After giving birth in October 2018 she extended her period of leave the following August to continue caring for her child.
Just weeks later she revealed she was pregnant a second time with a due date in January 2020.
She eventually returned from ‘back to back’ maternity leave in November that year – only to announce in January that she was once again pregnant.
Farzana Yasin was made redundant from her £18,000 a year job at Swift Lawyers Ltd, Bolton,
Weeks later, in March 2021, her female boss made her redundant from her £18,000 a year job at Swift Lawyers Ltd, Bolton, with the firm insisting it had ‘nothing to do’ with her pregnancy.

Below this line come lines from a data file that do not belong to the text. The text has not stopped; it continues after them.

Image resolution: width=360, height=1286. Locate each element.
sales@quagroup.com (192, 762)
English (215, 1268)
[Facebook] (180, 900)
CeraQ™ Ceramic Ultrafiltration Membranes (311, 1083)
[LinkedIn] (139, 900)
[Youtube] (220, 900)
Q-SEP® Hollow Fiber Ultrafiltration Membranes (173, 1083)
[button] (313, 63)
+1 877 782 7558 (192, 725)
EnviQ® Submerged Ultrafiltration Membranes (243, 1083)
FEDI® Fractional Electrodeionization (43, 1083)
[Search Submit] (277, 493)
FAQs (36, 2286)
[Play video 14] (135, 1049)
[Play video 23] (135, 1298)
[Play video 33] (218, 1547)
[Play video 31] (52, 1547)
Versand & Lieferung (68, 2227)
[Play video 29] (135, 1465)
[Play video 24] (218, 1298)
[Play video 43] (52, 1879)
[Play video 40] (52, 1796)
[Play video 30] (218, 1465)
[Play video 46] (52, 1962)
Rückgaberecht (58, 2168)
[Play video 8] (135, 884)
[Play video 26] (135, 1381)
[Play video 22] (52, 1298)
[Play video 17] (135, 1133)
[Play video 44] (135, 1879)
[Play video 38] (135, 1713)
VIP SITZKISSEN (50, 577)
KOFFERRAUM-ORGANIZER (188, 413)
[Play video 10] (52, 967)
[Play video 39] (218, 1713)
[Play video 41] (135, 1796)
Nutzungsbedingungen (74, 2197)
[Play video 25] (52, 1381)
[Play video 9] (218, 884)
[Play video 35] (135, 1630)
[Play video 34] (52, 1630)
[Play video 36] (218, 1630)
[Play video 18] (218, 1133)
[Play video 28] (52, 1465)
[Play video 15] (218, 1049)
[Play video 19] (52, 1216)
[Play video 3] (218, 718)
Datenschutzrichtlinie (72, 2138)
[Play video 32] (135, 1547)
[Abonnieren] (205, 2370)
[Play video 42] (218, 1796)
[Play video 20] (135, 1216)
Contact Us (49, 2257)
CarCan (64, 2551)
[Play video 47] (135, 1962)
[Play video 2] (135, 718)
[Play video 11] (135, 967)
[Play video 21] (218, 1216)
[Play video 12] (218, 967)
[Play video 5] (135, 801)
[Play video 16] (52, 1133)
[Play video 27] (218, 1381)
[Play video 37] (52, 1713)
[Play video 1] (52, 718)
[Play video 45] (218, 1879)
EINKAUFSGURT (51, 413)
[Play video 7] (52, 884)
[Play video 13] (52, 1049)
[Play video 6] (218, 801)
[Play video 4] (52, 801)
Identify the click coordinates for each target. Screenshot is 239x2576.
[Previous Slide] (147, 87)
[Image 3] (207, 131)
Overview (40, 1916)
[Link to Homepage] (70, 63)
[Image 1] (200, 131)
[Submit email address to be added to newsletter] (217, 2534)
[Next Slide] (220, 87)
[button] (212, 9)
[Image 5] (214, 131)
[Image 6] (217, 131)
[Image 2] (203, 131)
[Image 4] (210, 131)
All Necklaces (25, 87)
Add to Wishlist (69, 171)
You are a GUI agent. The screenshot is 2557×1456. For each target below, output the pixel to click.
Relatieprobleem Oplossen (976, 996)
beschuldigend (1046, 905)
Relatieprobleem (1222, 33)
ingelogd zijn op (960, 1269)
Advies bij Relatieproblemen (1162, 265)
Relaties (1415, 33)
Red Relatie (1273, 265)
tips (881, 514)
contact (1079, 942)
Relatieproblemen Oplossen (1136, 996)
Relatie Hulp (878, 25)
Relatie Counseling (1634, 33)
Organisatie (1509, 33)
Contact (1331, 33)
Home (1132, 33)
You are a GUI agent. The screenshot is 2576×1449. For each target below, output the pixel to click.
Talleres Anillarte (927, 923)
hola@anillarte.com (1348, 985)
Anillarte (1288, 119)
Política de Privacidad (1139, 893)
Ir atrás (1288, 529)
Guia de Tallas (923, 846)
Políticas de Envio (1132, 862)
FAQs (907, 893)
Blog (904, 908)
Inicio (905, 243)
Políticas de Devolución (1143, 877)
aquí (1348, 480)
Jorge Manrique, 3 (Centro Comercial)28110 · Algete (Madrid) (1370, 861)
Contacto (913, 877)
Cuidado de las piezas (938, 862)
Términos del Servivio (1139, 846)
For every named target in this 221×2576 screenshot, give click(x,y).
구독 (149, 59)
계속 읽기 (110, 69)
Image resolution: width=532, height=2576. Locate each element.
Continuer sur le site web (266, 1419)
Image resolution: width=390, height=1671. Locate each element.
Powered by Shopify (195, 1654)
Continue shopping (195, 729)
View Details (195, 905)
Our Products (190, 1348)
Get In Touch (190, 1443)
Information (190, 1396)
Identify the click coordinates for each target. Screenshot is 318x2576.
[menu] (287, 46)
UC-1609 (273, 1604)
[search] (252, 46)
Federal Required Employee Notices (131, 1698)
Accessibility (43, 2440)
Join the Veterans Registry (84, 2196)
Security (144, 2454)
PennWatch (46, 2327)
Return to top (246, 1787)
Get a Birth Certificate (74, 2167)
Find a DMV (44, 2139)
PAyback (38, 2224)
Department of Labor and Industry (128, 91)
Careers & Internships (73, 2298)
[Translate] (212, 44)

Miss Yasin won claims of unfair dismissal and discrimination on the grounds of pregnancy at the tribunal in Manchester.
She has now been awarded a total of £18,792.26 in compensation including £15,000 for injury to feelings.
The hearing was told Miss Yasin joined the firm as a paralegal working on CWI (Cavity Wall Installation) and PI (personal injury) claims in December 2017, becoming a ‘model employee’ and was a ‘grafter’.
After giving birth in October the following year, she was due to come back to work in August 2019 but delayed her return when her child developed ‘serious’ health complications.
The tribunal heard she felt ‘pressured’ by her bosses to come back despite the infant’s condition.
She gave birth to her second child in January 2020 before returning to work in early November the following year.
Miss Yasin was then furloughed in early 2021 at the onset of the national lockdown so she could shield with her vulnerable child.
On January 19 she sent an email to her manager, Michelle Abbott, telling her that she was, once again, pregnant.
After a delay in responding, Mrs Abbott replied to congratulate her, explaining it was already being discussed by the firm’s staff before she made the announcement.
In March, Mrs Abbott told Miss Yasin she was being made redundant, citing a drop in revenue from CWI cases, and insisted it was not influenced by her pregnancy.
When Miss Yasin asked to join another area of the business she was told there was ‘just nothing’ available.
And she was denied a request to work as a conveyance assistant – despite the firm hiring for such a position months later.
Employment judge Joanne Elizabeth Dunlop said Miss Yasin’s pregnancy meant employers were ‘not interested’ in avoiding redundancy.
Judge Dunlop said: ‘[Swift Lawyers Ltd] acted outside the band of reasonable responses in relation to… its obligation to consider suitable alternative employment.
‘For those reasons, we find that the dismissal was unfair.
‘When Miss Yasin announced her third pregnancy there was a delay in any response from [her manager]. It is evident, however, that the fact of her pregnancy was being discussed in the office.
‘We consider that Miss Yasin has proven facts from which it is possible to conclude, in the absence of an alternative explanation from [Swift], that both [Swift’s] failure to engage in genuine and meaningful consultation, and its failure to consider Miss Yasin for the role of conveyancing assistant were on the grounds of her pregnancy.
‘If [the company] had offered her a role as a conveyancing assistant, or found some other work which would have enabled her to remain employed there would have been an almost immediate need to backfill that work due to her starting her third maternity.
‘They were not interested in seeking ways to avoid the redundancy.
‘There was going to be a need for further assistance in the conveyancing department. A new assistant was recruited in June 2021, despite assurances given to Miss Yasin that there was no need for an assistant.
‘We consider those circumstances give rise to an inference that Miss Yasin would have been treated differently if she had not been pregnant.
‘The facts set out above are, in our view, sufficient for Miss Yasin to demonstrate that her pregnancy played a part in [Swift’s] decision to dismiss her.’